[Task goal] Can you rewrite the lines below as a Markdown table with a "No." column numbering each line in order and a "Line" column holding its text, leaving out any blank lines?

****

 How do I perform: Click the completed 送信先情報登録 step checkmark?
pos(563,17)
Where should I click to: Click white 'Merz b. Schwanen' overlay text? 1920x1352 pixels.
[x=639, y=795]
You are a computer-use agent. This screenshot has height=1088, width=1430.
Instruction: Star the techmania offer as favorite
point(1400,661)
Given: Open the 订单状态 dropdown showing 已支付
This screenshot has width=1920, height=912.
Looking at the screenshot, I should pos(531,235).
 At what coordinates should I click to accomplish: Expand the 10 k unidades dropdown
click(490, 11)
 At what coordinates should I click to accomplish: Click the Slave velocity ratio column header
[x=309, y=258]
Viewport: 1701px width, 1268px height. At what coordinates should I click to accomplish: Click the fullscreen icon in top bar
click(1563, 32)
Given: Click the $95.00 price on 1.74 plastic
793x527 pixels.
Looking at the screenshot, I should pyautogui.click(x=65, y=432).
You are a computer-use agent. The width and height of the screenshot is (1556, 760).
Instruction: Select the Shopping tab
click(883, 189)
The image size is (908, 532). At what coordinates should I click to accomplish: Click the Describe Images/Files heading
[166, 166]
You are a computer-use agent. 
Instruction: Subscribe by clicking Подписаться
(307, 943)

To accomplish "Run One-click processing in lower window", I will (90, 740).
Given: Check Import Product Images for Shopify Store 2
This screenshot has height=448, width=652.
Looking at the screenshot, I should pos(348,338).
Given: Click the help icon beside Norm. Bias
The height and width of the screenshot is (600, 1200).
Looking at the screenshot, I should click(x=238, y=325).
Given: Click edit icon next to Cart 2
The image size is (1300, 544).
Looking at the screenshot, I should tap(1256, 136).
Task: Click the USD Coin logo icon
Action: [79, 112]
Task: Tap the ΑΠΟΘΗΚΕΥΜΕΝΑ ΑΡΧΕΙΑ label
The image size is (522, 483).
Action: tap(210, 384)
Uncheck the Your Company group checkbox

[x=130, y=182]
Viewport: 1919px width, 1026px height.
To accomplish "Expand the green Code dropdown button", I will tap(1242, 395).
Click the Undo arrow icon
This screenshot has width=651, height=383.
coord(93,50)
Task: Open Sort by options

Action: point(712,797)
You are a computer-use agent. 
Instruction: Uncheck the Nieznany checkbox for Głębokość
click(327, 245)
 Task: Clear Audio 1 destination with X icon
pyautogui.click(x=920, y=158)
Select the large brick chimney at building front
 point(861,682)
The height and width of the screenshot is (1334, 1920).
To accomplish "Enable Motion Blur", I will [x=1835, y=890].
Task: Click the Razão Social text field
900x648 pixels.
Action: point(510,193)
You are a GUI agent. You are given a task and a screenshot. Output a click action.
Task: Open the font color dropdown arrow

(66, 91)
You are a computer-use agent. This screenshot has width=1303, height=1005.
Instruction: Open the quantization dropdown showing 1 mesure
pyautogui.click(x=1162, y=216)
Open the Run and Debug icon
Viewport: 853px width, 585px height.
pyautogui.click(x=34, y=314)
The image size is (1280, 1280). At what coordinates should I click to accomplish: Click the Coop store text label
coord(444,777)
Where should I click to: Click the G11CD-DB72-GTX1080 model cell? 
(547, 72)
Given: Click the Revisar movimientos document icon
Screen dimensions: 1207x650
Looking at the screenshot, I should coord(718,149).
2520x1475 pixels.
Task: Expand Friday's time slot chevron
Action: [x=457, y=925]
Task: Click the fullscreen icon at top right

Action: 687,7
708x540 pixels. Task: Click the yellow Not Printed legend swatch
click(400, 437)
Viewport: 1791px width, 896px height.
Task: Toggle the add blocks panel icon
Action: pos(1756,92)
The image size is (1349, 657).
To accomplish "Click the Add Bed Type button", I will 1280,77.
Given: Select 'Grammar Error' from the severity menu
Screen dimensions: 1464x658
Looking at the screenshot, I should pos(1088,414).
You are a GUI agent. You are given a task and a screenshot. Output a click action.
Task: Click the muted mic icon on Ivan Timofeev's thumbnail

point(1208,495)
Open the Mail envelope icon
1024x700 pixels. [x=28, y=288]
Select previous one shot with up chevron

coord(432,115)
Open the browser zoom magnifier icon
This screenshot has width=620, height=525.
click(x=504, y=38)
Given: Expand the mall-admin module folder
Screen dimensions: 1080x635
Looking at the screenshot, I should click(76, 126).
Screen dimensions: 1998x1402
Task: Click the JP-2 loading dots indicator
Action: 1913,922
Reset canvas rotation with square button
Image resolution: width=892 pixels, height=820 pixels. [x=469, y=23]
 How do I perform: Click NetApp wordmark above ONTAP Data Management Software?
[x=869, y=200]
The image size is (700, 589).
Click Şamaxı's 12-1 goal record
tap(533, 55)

****

[Task answer]
| No. | Line |
|---|---|
| 1 |  How do I perform: Click the completed 送信先情報登録 step checkmark? |
| 2 | pos(563,17) |
| 3 | Where should I click to: Click white 'Merz b. Schwanen' overlay text? 1920x1352 pixels. |
| 4 | [x=639, y=795] |
| 5 | You are a computer-use agent. This screenshot has height=1088, width=1430. |
| 6 | Instruction: Star the techmania offer as favorite |
| 7 | point(1400,661) |
| 8 | Given: Open the 订单状态 dropdown showing 已支付 |
| 9 | This screenshot has width=1920, height=912. |
| 10 | Looking at the screenshot, I should pos(531,235). |
| 11 |  At what coordinates should I click to accomplish: Expand the 10 k unidades dropdown |
| 12 | click(490, 11) |
| 13 |  At what coordinates should I click to accomplish: Click the Slave velocity ratio column header |
| 14 | [x=309, y=258] |
| 15 | Viewport: 1701px width, 1268px height. At what coordinates should I click to accomplish: Click the fullscreen icon in top bar |
| 16 | click(1563, 32) |
| 17 | Given: Click the $95.00 price on 1.74 plastic |
| 18 | 793x527 pixels. |
| 19 | Looking at the screenshot, I should pyautogui.click(x=65, y=432). |
| 20 | You are a computer-use agent. The width and height of the screenshot is (1556, 760). |
| 21 | Instruction: Select the Shopping tab |
| 22 | click(883, 189) |
| 23 | The image size is (908, 532). At what coordinates should I click to accomplish: Click the Describe Images/Files heading |
| 24 | [166, 166] |
| 25 | You are a computer-use agent.  |
| 26 | Instruction: Subscribe by clicking Подписаться |
| 27 | (307, 943) |
| 28 | To accomplish "Run One-click processing in lower window", I will (90, 740). |
| 29 | Given: Check Import Product Images for Shopify Store 2 |
| 30 | This screenshot has height=448, width=652. |
| 31 | Looking at the screenshot, I should pos(348,338). |
| 32 | Given: Click the help icon beside Norm. Bias |
| 33 | The height and width of the screenshot is (600, 1200). |
| 34 | Looking at the screenshot, I should click(x=238, y=325). |
| 35 | Given: Click edit icon next to Cart 2 |
| 36 | The image size is (1300, 544). |
| 37 | Looking at the screenshot, I should tap(1256, 136). |
| 38 | Task: Click the USD Coin logo icon |
| 39 | Action: [79, 112] |
| 40 | Task: Tap the ΑΠΟΘΗΚΕΥΜΕΝΑ ΑΡΧΕΙΑ label |
| 41 | The image size is (522, 483). |
| 42 | Action: tap(210, 384) |
| 43 | Uncheck the Your Company group checkbox |
| 44 | [x=130, y=182] |
| 45 | Viewport: 1919px width, 1026px height. |
| 46 | To accomplish "Expand the green Code dropdown button", I will tap(1242, 395). |
| 47 | Click the Undo arrow icon |
| 48 | This screenshot has width=651, height=383. |
| 49 | coord(93,50) |
| 50 | Task: Open Sort by options |
| 51 | Action: point(712,797) |
| 52 | You are a computer-use agent.  |
| 53 | Instruction: Uncheck the Nieznany checkbox for Głębokość |
| 54 | click(327, 245) |
| 55 |  Task: Clear Audio 1 destination with X icon |
| 56 | pyautogui.click(x=920, y=158) |
| 57 | Select the large brick chimney at building front |
| 58 |  point(861,682) |
| 59 | The height and width of the screenshot is (1334, 1920). |
| 60 | To accomplish "Enable Motion Blur", I will [x=1835, y=890]. |
| 61 | Task: Click the Razão Social text field |
| 62 | 900x648 pixels. |
| 63 | Action: point(510,193) |
| 64 | You are a GUI agent. You are given a task and a screenshot. Output a click action. |
| 65 | Task: Open the font color dropdown arrow |
| 66 | (66, 91) |
| 67 | You are a computer-use agent. This screenshot has width=1303, height=1005. |
| 68 | Instruction: Open the quantization dropdown showing 1 mesure |
| 69 | pyautogui.click(x=1162, y=216) |
| 70 | Open the Run and Debug icon |
| 71 | Viewport: 853px width, 585px height. |
| 72 | pyautogui.click(x=34, y=314) |
| 73 | The image size is (1280, 1280). At what coordinates should I click to accomplish: Click the Coop store text label |
| 74 | coord(444,777) |
| 75 | Where should I click to: Click the G11CD-DB72-GTX1080 model cell?  |
| 76 | (547, 72) |
| 77 | Given: Click the Revisar movimientos document icon |
| 78 | Screen dimensions: 1207x650 |
| 79 | Looking at the screenshot, I should coord(718,149). |
| 80 | 2520x1475 pixels. |
| 81 | Task: Expand Friday's time slot chevron |
| 82 | Action: [x=457, y=925] |
| 83 | Task: Click the fullscreen icon at top right |
| 84 | Action: 687,7 |
| 85 | 708x540 pixels. Task: Click the yellow Not Printed legend swatch |
| 86 | click(400, 437) |
| 87 | Viewport: 1791px width, 896px height. |
| 88 | Task: Toggle the add blocks panel icon |
| 89 | Action: pos(1756,92) |
| 90 | The image size is (1349, 657). |
| 91 | To accomplish "Click the Add Bed Type button", I will 1280,77. |
| 92 | Given: Select 'Grammar Error' from the severity menu |
| 93 | Screen dimensions: 1464x658 |
| 94 | Looking at the screenshot, I should pos(1088,414). |
| 95 | You are a GUI agent. You are given a task and a screenshot. Output a click action. |
| 96 | Task: Click the muted mic icon on Ivan Timofeev's thumbnail |
| 97 | point(1208,495) |
| 98 | Open the Mail envelope icon |
| 99 | 1024x700 pixels. [x=28, y=288] |
| 100 | Select previous one shot with up chevron |
| 101 | coord(432,115) |
| 102 | Open the browser zoom magnifier icon |
| 103 | This screenshot has width=620, height=525. |
| 104 | click(x=504, y=38) |
| 105 | Given: Expand the mall-admin module folder |
| 106 | Screen dimensions: 1080x635 |
| 107 | Looking at the screenshot, I should click(76, 126). |
| 108 | Screen dimensions: 1998x1402 |
| 109 | Task: Click the JP-2 loading dots indicator |
| 110 | Action: 1913,922 |
| 111 | Reset canvas rotation with square button |
| 112 | Image resolution: width=892 pixels, height=820 pixels. [x=469, y=23] |
| 113 |  How do I perform: Click NetApp wordmark above ONTAP Data Management Software? |
| 114 | [x=869, y=200] |
| 115 | The image size is (700, 589). |
| 116 | Click Şamaxı's 12-1 goal record |
| 117 | tap(533, 55) |